I'd never tried this until reading this post. Wow! It probably isn't suitable for ALL images, but the one I tried it on was a sunset portrait on the Maine coast. I've always liked the shot, but was a little unhappy with it being flatter than I wanted. Not anymore! Indeed a powerful tool. Thanks.

Rex Jones's picture

I think you're absolutely right, there will always be some instances where it just isn't necessary, or it isn't even helpful. But those times when it comes in really comes in handy! Glad to hear it helped out for one of your images, you'll have to share the shot some time so I can see the result!!

John Messeder's picture

In a hi-res version, this unplanned shot has become my business card/logo/brand. It was shot within a few minutes of sunset on the coast of Maine by a friend with his Samsung Note3 phone. The left pic has had minimal processing and slight sharpening. The right one is the left plus +55 Dehaze. Even in this lo-res version, the change in color seems pretty clear.

Rex Jones's picture

That's awesome!! You're absolutely right, the colors and textures are so much more vibrant after the use of Dehaze. That's a great shot!

Jeff Morris's picture

When the feature first came out, I thought I'd never have an application for it. But after editing some travel photography in more humid parts of the world, its real utility shines. In some cases you can really push Dehaze quite far and retain realism while cutting through hazy atmosphere. In fact, I got some pretty cool results editing shots in Yellowstone on a foggy morning to create crisp yet ethereal images.

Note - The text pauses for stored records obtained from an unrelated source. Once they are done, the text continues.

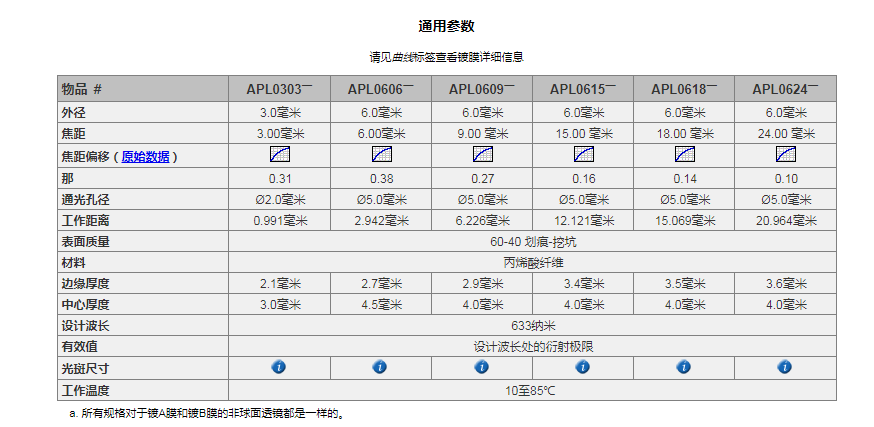Click the 原始数据 raw data link
Screen dimensions: 874x427
pyautogui.click(x=145, y=157)
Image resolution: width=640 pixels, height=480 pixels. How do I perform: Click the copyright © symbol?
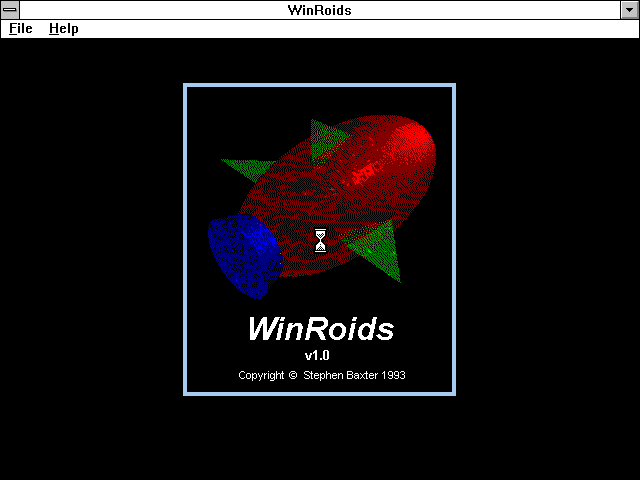pyautogui.click(x=293, y=376)
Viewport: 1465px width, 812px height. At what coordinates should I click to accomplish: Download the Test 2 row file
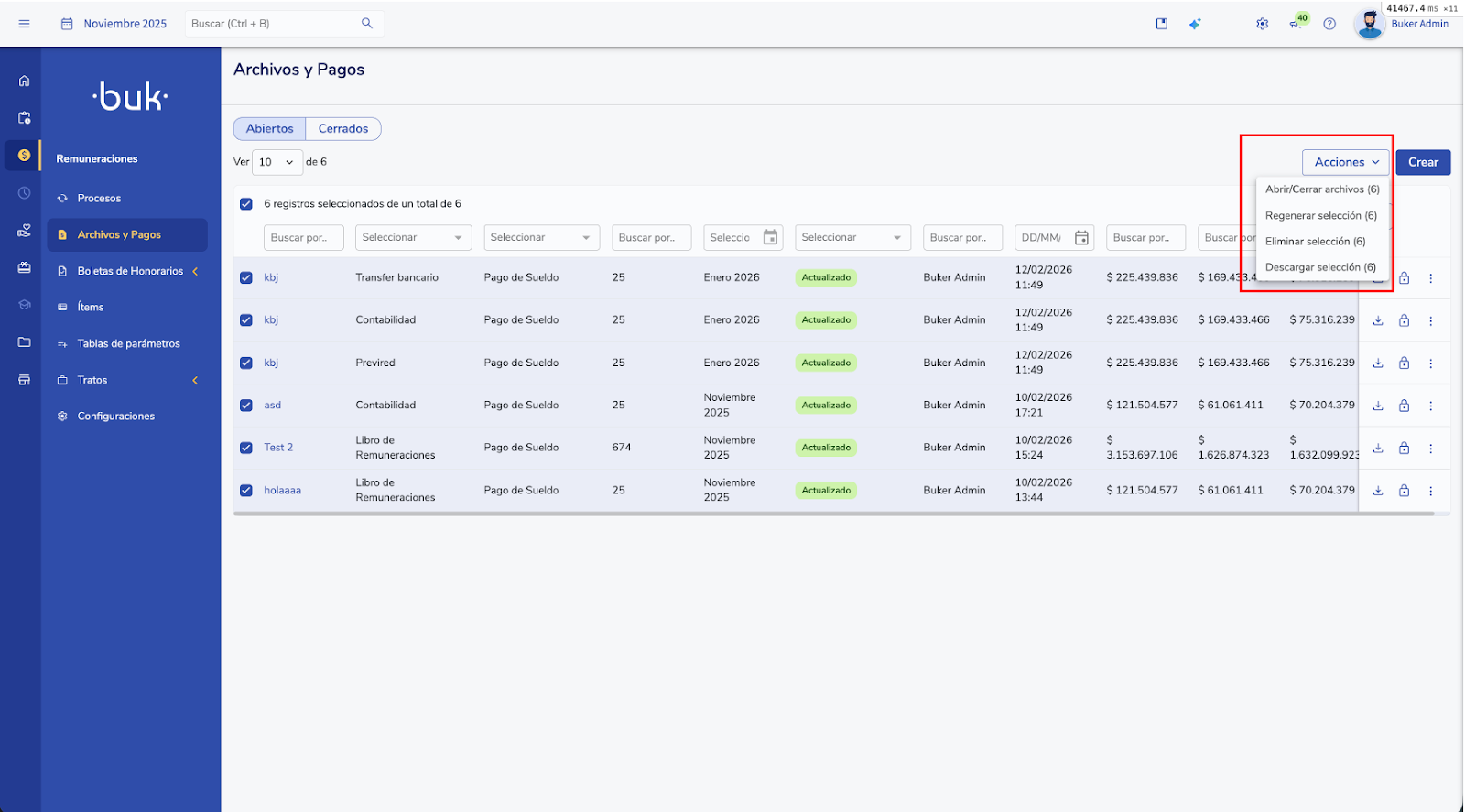click(x=1377, y=449)
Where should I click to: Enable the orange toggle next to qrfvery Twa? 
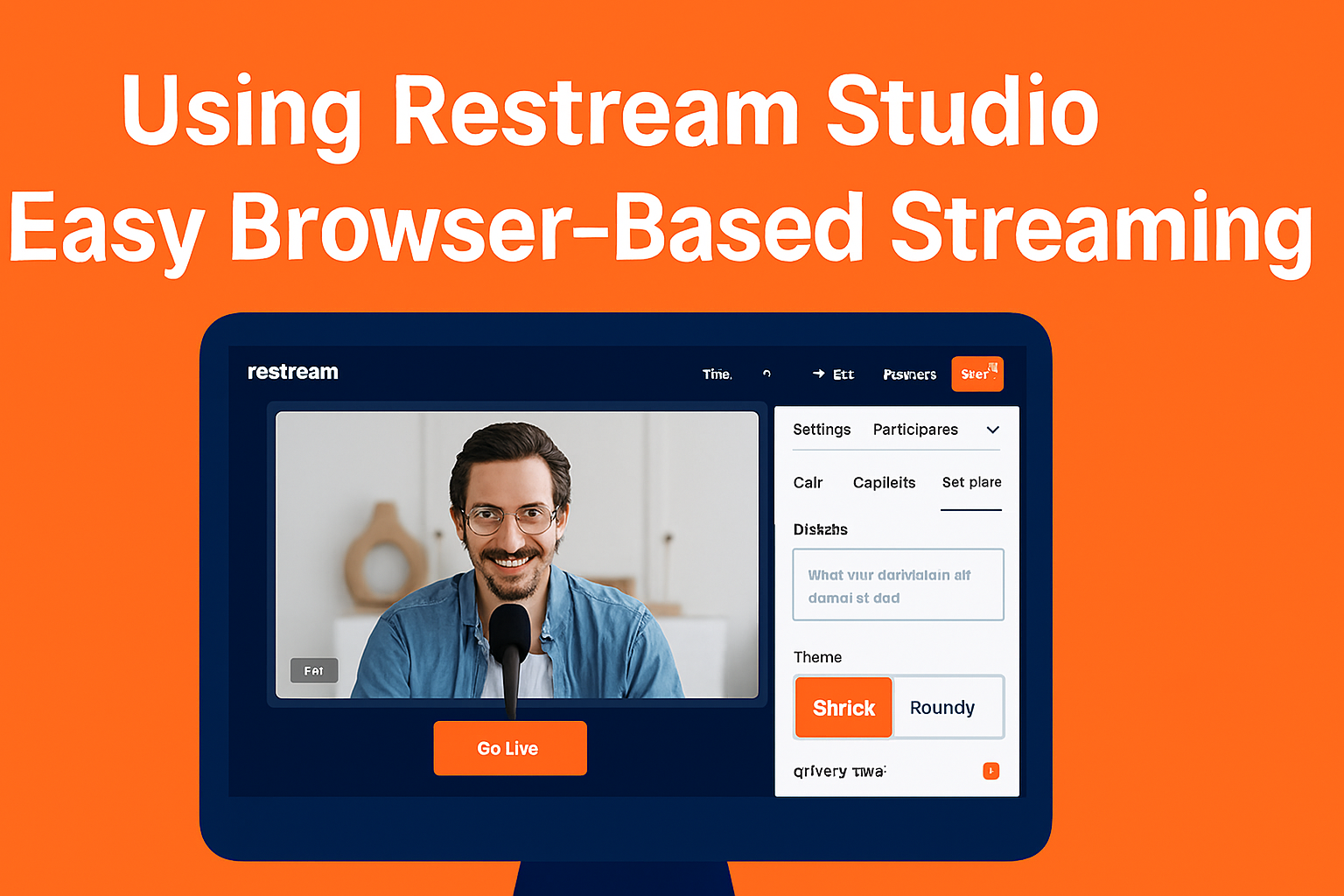point(990,771)
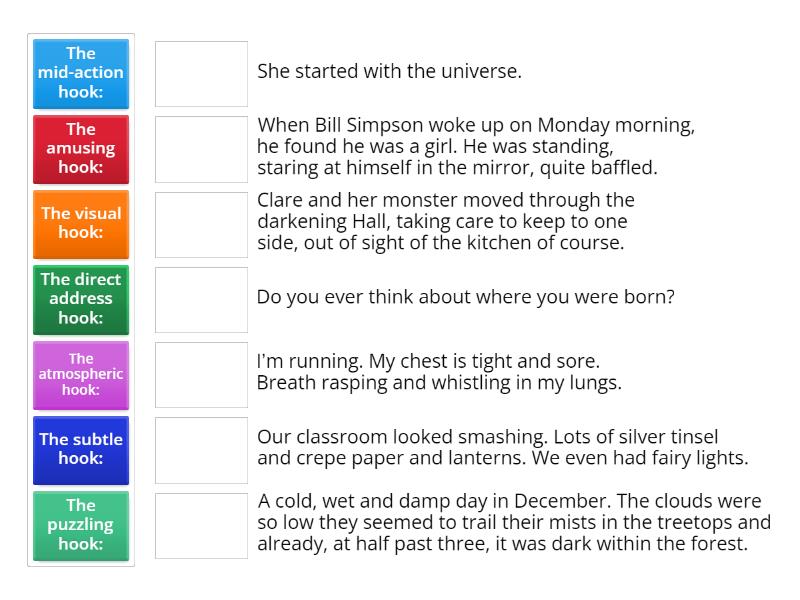Select the teal puzzling hook tile

(x=81, y=524)
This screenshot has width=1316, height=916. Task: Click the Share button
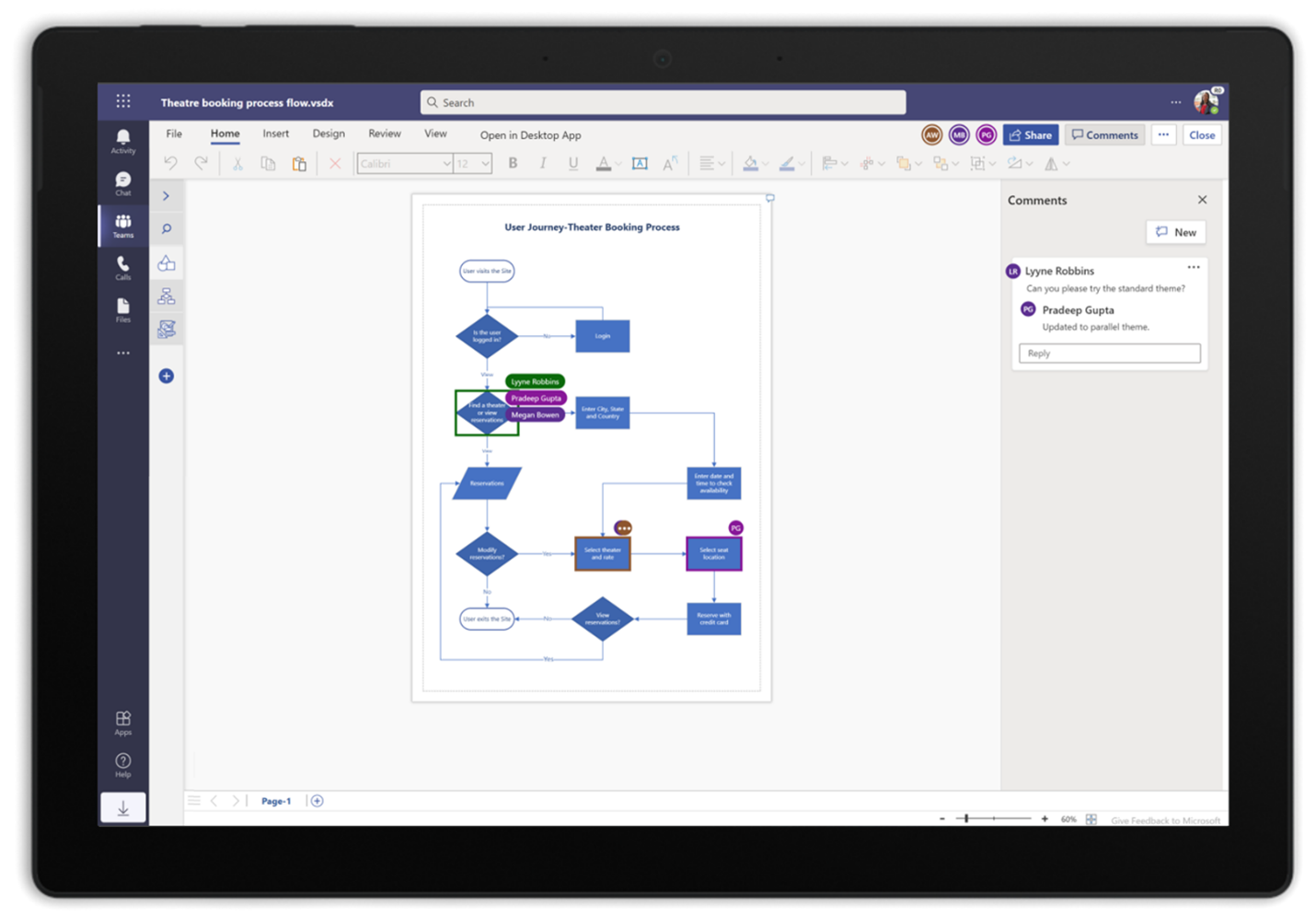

One extra feature that would be a nice complement to Dehaze: a "De-blue" function to bring back some color separation when dealing with hazy conditions. There are also some times when a "De-red" would come in handy, particularly in SW United States during forest fire season when the haze has a reddish tinge. I can do all that manually, but if LR tied a color adjustment to low-contrast areas it would save me a heap of time.

Rex Jones's picture

That's awesome!! I'd love to see your Yellowstone shots, they sound epic!

I completely agree with you about a secondary function for controlling the blue that tends to get pushed when you're increasing the dehaze control. I haven't ran into my reds getting increased as a result of the Dehaze yet, definitely blue, but some more color control as a secondary initiative to the dehaze would be incredibly handy!

Tom Dibble's picture

I'm not a big fan of how fake the overly-blue sky looks. I prefer more realism. That said, I do find the 'dehaze' tool to be incredibly valuable, somewhat of a contrast tool on steroids. I just always apply it very gently and am cautious to walk away and come back with fresh eyes after using it because it is so very easy to end up with overly-processed-looking photographs.

Also, if you are ever shooting through a fence, the "dehaze" tool does well to rescue washed-out (from the out-of-focus wire fencing) pictures. Not a miracle-worker, but it is a great tool when used with moderation and in the right circumstances.

Steven Hughes's picture

I too have used it to recover details in skies. Combined with a grad in Lightroom I've pulled back details that don't seem to come back as nicely with other sliders. Add a bit of saturation and you can get a improved sky.